Kenyan President William Ruto made a compelling case for a new global financial architecture during his remarks at the New Global Financial Pact Summit in France on Friday, June 23.
In attendance were world leaders, including French President Emmanuel Macron, who organized the summit, and representatives from international financial and economic institutions.
President Ruto emphasized that his country was not seeking to continue the current setup of taxes. He called for a financial transaction tax at a global level, where countries like Kenya would also contribute their share.
Ruto stressed that Kenya was willing to pay based on its economy’s size and wanted an organization where resources were not solely controlled by the International Monetary Fund (IMF) and the World Bank. He emphasized the need for an organization of equals, where all nations had a say commensurate with their contributions.
The Kenyan President outlined the importance of a new financial architecture prioritizing governance and power-sharing among nations. He argued that this would ensure access to resources for critical areas such as renewable energy, decarbonization, smart agriculture, and the restoration of biodiversity.
Ruto emphasized that a shift from the status quo was necessary and urged French President Emmanuel Macron to embrace this change, stating that continuing with the “normal” approach would only lead to stagnation or regression.
President Ruto’s sentiments reverberated throughout the venue, packed with European leaders, financial experts, and economists. Among the attendees were IMF Managing Director Kristalina Georgieva, newly appointed World Bank President Ajay Banga, and President Joe Biden’s representative.
The New Global Financial Pack Summit, organized by President Macron, aimed to address acute short-term financial distress faced by countries, particularly the most indebted, and promote innovative financial solutions in the face of climate change. The event attracted world leaders, financial experts, economists, and representatives from international institutions who sought to foster inclusive growth by enabling broader access to finance and investment.
In a separate address at the summit, South African President Cyril Ramaphosa echoed President Ruto’s call for equal treatment. Ramaphosa emphasized that Africa should not be seen as a continent needing generosity but as an equal partner in global affairs. He highlighted the negative impact of the ongoing Ukraine-Russia conflict on the African continent and urged the reopening of the Black Sea Channel to stabilize the global market for grains and fertilizers.
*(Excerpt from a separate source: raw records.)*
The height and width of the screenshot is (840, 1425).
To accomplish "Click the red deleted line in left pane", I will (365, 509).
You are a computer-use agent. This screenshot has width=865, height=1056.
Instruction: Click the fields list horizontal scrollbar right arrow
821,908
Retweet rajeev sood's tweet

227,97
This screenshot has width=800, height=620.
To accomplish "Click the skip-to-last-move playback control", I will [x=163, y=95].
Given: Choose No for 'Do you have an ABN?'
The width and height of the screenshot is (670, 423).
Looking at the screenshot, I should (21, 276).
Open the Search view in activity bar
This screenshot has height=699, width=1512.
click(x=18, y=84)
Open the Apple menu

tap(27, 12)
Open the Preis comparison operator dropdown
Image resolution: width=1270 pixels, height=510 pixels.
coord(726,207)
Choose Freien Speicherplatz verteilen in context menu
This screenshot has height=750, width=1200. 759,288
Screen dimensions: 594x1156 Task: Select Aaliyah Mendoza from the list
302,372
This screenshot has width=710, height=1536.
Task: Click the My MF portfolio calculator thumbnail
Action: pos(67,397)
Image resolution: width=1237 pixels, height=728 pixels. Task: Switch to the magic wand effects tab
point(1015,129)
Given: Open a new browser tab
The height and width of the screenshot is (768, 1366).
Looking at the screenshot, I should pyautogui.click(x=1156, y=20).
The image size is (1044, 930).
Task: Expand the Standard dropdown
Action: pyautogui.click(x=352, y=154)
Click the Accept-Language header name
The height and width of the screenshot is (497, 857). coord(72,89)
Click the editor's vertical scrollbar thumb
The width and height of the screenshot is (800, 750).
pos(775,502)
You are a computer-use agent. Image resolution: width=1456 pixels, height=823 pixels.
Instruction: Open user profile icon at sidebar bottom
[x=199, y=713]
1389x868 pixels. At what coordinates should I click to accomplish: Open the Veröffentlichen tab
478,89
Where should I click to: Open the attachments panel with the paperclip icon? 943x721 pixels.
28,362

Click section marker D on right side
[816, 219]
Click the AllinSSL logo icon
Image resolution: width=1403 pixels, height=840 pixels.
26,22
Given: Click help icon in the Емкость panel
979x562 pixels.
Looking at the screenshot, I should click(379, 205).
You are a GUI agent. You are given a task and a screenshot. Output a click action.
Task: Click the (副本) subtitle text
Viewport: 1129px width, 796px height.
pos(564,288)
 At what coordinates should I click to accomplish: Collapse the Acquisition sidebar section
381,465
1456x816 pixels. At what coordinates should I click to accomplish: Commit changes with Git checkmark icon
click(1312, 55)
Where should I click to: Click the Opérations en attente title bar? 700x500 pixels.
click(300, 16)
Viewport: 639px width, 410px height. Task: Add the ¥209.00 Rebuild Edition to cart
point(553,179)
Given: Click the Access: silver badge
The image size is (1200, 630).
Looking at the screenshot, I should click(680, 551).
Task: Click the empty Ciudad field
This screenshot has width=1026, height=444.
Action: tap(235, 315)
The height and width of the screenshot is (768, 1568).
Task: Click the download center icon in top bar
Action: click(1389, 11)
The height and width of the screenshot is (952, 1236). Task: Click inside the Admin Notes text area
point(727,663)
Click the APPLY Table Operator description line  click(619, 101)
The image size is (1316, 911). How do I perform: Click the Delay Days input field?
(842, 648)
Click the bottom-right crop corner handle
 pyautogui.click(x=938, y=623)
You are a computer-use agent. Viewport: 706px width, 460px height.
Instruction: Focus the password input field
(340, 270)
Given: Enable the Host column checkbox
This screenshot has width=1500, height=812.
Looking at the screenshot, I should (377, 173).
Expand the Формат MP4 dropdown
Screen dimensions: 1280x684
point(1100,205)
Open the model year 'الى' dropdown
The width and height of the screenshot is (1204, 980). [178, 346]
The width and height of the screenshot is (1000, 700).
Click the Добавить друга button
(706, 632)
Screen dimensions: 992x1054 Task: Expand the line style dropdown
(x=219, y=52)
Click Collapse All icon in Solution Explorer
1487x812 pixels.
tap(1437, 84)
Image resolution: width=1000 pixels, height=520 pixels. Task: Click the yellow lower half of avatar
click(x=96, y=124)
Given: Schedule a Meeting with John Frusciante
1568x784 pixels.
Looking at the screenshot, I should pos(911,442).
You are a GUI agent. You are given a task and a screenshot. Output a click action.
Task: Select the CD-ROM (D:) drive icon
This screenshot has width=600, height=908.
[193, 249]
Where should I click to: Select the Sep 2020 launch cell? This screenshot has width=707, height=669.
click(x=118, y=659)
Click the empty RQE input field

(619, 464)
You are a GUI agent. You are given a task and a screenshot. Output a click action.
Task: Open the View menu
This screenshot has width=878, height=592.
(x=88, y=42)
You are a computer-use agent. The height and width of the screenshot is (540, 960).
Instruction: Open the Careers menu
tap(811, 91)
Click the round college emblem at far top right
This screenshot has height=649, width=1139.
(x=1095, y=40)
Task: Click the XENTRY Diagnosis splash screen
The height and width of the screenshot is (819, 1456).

President Ramaphosa also raised concerns about unfulfilled promises, explicitly mentioning a $100 billion fund pledged during prior talks. He commended Germany and the United States for their efforts but expressed disappointment over the perceived betrayal felt by African countries during the COVID-19 pandemic when vaccines were hoarded by Northern Hemisphere nations, leaving Africa marginalized. Ramaphosa called for action and urged the international community to prioritize lives over profits, particularly about Africa’s vaccine manufacturing initiative.
As the two-day summit came to a close, the remarks delivered by President Ruto and President Ramaphosa seem to have left a lasting impression on the attendees, emphasizing the urgent need for a new global financial architecture and equitable treatment of all nations. The calls for change and action are expected to shape future discussions on global financial stability and inclusive growth.